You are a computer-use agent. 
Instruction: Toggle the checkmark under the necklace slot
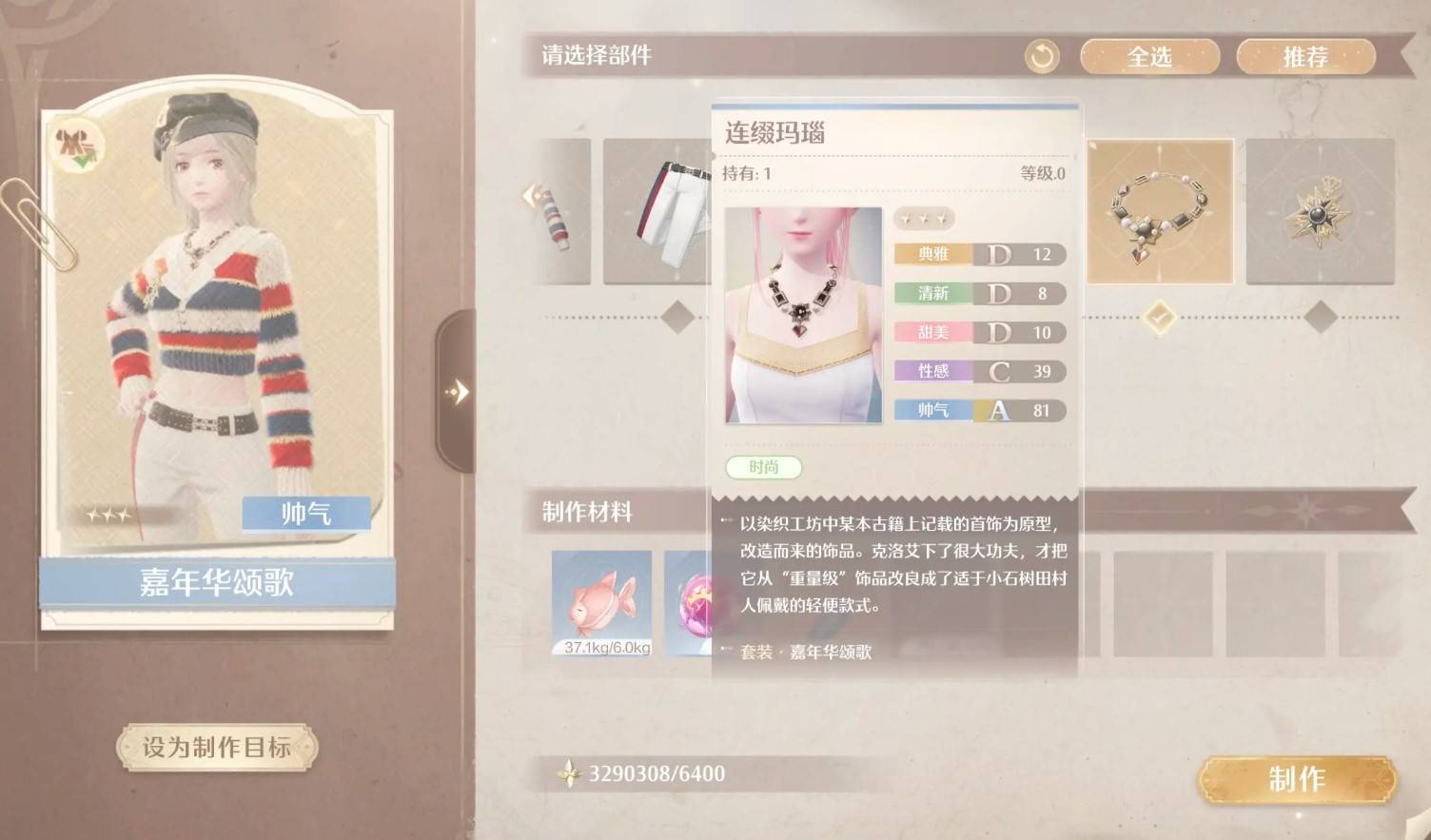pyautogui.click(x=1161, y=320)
========================================
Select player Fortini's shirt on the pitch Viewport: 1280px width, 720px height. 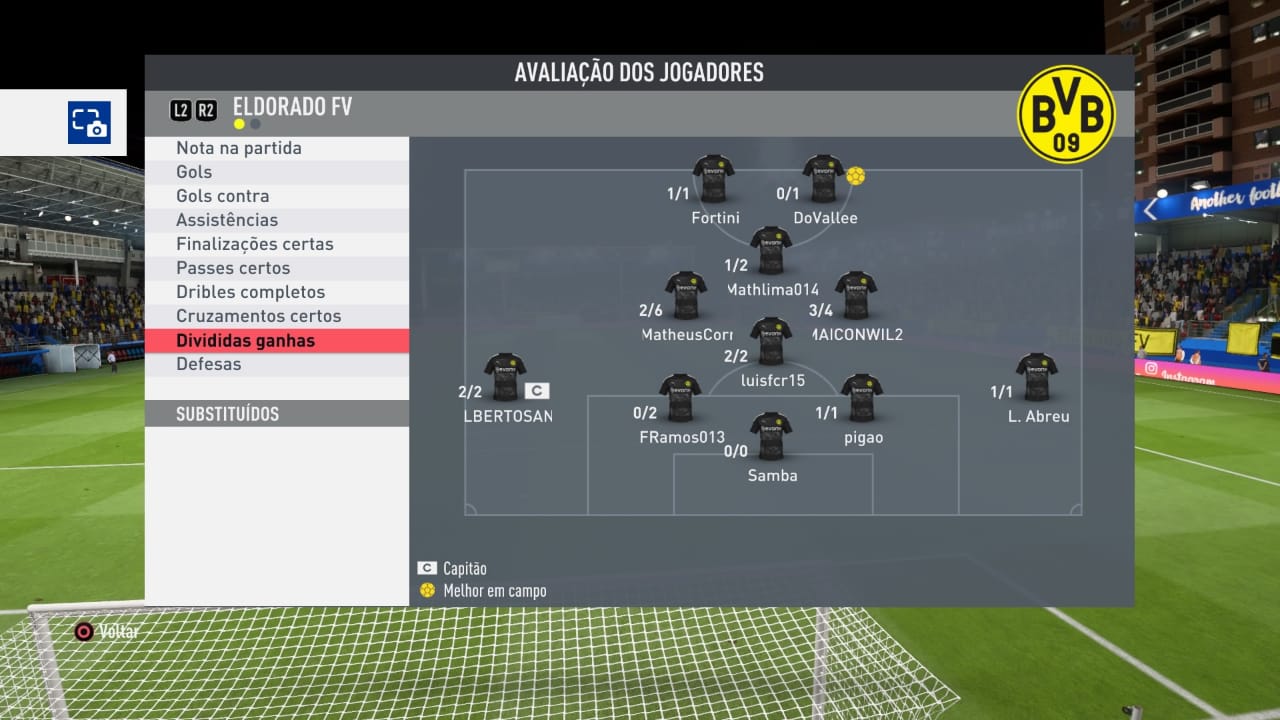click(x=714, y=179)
========================================
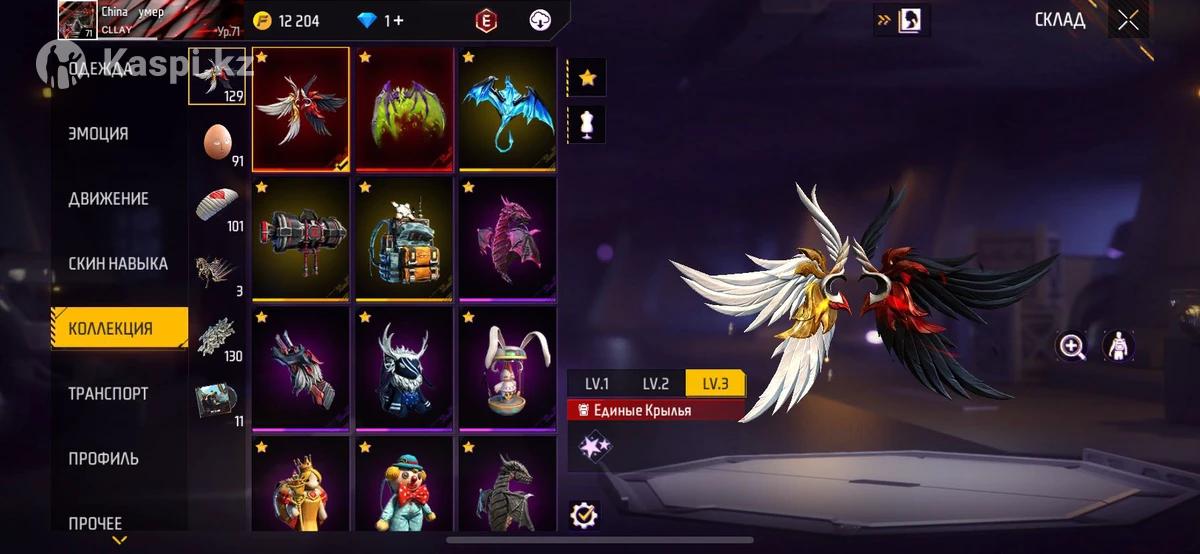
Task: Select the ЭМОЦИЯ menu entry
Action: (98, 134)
========================================
- _Exercise_:
Echo the lines from the one containing "You are a computer-use agent." through the one containing "pyautogui.click(x=1161, y=320)", inclusive, leaving out the pictures.

- _Solution for this exercise_:
You are a computer-use agent. 
Instruction: Toggle the checkmark under the necklace slot
pyautogui.click(x=1161, y=320)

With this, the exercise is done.